[Exercise instructions]
Please rewrite the items from the start through the line containing "will (x=344, y=369).", replacing "Toggle" with "Flip" and leaving everything else unchanged.

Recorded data

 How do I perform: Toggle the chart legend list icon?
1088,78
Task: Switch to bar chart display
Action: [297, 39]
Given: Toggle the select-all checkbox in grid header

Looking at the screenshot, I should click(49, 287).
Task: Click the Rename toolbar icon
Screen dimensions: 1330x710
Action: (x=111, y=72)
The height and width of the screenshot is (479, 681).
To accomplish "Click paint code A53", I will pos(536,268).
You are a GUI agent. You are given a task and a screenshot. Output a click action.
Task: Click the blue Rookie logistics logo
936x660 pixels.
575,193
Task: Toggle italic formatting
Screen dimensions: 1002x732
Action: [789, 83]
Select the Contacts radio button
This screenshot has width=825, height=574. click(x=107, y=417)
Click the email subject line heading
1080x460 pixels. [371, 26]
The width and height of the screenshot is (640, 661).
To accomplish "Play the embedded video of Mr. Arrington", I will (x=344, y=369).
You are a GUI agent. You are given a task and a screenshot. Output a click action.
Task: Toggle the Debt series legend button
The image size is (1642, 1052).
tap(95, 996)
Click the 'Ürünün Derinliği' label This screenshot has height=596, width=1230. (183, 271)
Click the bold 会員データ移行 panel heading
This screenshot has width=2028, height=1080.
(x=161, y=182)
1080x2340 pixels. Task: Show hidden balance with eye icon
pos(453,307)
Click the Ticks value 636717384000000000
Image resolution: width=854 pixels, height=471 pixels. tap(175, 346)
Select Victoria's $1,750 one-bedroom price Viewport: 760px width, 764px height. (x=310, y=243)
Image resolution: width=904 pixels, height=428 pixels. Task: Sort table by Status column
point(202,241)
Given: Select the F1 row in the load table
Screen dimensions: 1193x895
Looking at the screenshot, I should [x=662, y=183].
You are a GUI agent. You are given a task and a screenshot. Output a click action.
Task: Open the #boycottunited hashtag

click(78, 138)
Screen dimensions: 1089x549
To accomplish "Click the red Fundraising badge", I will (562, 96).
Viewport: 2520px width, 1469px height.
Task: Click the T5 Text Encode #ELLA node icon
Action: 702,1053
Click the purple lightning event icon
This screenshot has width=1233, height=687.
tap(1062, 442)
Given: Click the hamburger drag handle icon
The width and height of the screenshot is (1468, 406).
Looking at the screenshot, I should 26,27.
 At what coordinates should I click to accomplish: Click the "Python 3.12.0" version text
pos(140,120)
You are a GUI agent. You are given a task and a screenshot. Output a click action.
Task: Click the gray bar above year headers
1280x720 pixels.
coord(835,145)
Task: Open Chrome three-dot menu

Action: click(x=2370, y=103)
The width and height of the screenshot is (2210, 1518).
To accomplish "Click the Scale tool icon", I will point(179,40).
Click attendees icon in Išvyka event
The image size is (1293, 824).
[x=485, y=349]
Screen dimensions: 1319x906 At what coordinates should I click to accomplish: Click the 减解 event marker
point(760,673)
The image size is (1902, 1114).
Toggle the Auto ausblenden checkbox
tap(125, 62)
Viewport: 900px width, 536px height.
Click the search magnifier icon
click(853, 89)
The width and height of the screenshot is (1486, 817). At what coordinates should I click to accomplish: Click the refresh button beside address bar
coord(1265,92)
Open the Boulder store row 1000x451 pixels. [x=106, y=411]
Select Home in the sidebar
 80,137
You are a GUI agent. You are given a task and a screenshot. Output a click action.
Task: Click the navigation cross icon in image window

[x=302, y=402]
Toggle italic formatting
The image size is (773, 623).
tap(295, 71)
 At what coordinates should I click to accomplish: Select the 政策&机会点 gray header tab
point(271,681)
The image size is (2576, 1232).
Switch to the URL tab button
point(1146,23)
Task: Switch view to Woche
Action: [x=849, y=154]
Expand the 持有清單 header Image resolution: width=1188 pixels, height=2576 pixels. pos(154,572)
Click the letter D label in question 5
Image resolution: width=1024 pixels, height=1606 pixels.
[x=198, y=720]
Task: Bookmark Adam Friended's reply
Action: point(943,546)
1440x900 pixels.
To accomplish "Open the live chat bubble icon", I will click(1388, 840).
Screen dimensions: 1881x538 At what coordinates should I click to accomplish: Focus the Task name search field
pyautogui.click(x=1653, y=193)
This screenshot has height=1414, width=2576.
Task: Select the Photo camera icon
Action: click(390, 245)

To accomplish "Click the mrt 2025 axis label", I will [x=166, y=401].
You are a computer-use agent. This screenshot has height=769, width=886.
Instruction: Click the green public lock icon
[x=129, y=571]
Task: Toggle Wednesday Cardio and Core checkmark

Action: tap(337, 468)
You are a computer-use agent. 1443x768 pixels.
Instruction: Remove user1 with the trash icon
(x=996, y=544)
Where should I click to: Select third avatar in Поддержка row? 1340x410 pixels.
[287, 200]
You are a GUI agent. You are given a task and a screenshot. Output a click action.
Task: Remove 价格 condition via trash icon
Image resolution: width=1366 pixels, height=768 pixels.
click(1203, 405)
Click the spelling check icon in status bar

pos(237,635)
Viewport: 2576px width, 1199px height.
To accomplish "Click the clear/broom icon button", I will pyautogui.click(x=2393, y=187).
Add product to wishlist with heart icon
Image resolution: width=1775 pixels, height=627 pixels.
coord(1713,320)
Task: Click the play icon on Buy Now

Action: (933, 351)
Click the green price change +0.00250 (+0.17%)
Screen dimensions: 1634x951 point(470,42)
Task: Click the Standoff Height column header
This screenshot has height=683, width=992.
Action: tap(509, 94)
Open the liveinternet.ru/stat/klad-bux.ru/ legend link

[Task solution]
 How do I perform: Flip the chart legend list icon?
1088,78
Task: Switch to bar chart display
Action: [297, 39]
Given: Flip the select-all checkbox in grid header

Looking at the screenshot, I should click(49, 287).
Task: Click the Rename toolbar icon
Screen dimensions: 1330x710
Action: (x=111, y=72)
The height and width of the screenshot is (479, 681).
To accomplish "Click paint code A53", I will pos(536,268).
You are a GUI agent. You are given a task and a screenshot. Output a click action.
Task: Click the blue Rookie logistics logo
936x660 pixels.
575,193
Task: Flip italic formatting
Screen dimensions: 1002x732
Action: [789, 83]
Select the Contacts radio button
This screenshot has width=825, height=574. click(x=107, y=417)
Click the email subject line heading
1080x460 pixels. [371, 26]
The width and height of the screenshot is (640, 661).
To accomplish "Play the embedded video of Mr. Arrington", I will (x=344, y=369).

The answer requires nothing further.